Sabtu, 30 Mei 2015

REVIEW ISU PERTAMBANGAN INDONESIA



Menakar Urgensi Pelarangan Ekspor dan Peningkatan Pajak Ekspor Dalam Regulasi Pertambangan Indonesia


Dunia pertambangan Indonesia kini sedang diramaikan dengan keluarnya beberapa regulasi baru terkait pentingnya nilai tambah dan pembatasan ekspor dari pemerintah Indonesia .  Dimulai dengan UU Pertambangan No.4 /2009, Permen  ESDM No.7/2012,  Permen ESDM No.1/2014 hingga Permen MENKEU No 6/PMK.011/2014. Semuanya menitikberatkan pada kedua hal tersebut.  Lalu bagaimana implementasi dan urgensi hal-hal tersebut dalam meningkatkan pendapatan negara sekaligus meningkatkan kesejahteraan rakyat?

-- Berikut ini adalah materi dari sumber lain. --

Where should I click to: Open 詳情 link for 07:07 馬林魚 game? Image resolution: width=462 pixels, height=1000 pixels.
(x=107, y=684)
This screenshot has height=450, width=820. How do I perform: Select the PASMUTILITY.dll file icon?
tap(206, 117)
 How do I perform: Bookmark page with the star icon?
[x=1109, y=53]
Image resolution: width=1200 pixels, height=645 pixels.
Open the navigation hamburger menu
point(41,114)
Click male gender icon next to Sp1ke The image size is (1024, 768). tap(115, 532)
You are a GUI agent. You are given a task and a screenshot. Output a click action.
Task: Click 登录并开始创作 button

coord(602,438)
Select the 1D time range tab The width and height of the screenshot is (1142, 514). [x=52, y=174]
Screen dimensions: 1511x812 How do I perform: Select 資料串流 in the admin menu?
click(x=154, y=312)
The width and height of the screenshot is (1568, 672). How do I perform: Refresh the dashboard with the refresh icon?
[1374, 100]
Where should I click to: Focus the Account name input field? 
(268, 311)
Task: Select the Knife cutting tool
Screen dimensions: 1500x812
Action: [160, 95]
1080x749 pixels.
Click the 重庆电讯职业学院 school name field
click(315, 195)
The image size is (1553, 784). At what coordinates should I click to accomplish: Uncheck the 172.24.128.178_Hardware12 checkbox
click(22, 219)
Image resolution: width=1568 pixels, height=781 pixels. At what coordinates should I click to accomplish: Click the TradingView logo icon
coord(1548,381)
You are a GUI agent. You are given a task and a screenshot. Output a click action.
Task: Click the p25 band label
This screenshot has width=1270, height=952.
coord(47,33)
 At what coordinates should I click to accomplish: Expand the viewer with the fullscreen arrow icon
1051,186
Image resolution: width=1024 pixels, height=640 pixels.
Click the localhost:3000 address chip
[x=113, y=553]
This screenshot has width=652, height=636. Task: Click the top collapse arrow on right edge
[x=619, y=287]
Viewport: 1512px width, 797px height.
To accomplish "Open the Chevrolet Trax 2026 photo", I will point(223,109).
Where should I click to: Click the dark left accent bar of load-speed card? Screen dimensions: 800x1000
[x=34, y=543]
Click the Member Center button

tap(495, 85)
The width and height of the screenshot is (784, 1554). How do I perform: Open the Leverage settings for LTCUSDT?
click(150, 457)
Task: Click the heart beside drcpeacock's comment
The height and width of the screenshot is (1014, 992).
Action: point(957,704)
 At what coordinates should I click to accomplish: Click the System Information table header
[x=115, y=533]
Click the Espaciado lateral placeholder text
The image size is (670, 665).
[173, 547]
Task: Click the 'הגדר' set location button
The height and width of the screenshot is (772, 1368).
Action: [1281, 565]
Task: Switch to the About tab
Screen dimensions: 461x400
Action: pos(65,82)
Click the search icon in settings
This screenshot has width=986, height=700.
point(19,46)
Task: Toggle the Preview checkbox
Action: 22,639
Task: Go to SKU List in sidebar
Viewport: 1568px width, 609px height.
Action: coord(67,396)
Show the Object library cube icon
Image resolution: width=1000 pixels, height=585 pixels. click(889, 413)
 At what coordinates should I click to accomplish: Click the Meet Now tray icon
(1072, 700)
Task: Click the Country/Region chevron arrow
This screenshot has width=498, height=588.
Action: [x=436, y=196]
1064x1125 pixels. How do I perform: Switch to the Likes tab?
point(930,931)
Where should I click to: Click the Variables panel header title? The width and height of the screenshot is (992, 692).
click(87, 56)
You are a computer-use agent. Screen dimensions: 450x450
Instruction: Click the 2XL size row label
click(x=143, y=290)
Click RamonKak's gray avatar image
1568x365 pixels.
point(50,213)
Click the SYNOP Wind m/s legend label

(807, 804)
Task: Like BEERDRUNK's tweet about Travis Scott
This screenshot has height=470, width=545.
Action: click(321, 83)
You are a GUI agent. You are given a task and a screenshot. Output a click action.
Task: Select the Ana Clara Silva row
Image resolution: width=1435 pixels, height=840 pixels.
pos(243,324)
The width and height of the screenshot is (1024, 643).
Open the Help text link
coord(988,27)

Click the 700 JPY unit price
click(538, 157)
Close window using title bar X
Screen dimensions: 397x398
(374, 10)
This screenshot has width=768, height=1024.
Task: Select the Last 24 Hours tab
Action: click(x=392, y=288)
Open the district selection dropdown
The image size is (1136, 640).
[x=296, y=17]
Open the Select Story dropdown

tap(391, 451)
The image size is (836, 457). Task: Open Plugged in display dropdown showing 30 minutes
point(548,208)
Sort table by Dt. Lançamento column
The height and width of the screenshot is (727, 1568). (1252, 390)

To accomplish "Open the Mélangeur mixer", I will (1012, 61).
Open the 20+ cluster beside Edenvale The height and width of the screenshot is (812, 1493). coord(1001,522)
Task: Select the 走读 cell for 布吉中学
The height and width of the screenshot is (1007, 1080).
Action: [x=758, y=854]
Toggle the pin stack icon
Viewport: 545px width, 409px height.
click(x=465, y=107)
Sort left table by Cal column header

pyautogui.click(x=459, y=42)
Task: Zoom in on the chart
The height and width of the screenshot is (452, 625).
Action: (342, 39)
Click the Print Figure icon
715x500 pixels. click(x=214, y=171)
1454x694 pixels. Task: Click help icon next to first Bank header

Besarnya kontribusi pertambangan bagi PDB Indonesia

Sebagai salah satu sektor penting dalam pembangunan Indonesia, kontribusi sektor pertambangan mineral dan batubara terhadap Pendapatan Domestik Bruto (PDB) tidak kecil . Berdasarkan data Badan Pusat Statistik (2015),  sepanjang 2014 lalu sektor pertambangan mineral dan batubara memberikan kontribusi sebesar Rp480 triliun terhadap PDB Indonesia atau 4,8 persen dari total PDB. Ini masih lebih tinggi 0,7 persen dari kontribusi sektor minyak dan gas bumi. Namun, ini bukan berarti bahwa kontribusi sektor pertambangan terhadap PDB 2014 lebih baik daripada tahun sebelumnya. Ada penurunan sebesar Rp2,7 triliun dibandingkan 2013.
Pada 2007 dan 2008, kontribusi PT ANTAM kepada negara ada di kisaran Rp2,6 triliun hingga Rp3,6 triliun. Sempat anjlok menjadi Rp0,8 triliun dan Rp0,9 triliun berturut-turut pada 2009 dan 2010 akibat krisis ekonomi global. Namun, itu tak berlangsung lama karena pada 2011, 2012 dan 2013 pendapatannya kembali meningkat berturut-turut menjadi Rp1,9 triliun, Rp2,5 triliun dan Rp2 triliun. Namun capaian itu kembali anjlok pada 2014 menjadi hanya Rp0,4 trliliun akibat larangan ekspor mineral mentah . Jika dipersentasekan, penurunan selama 2014 mencapai 73 persen dibandingkan 2013.
Mengutip Direktur Keuangan PT Aneka Tambang, Djaja M. Tambunan , penurunan penjualan bersih tersebut seiring dengan penurunan harga komoditas utama perseroan yakni nikel dan emas. "Selain itu faktor kebijakan pemerintah yang melarang ekspor bijih mineral mentah," ucap Djaja beberapa waktu lalu. Lalu mengapa ada pelarangan tersebut?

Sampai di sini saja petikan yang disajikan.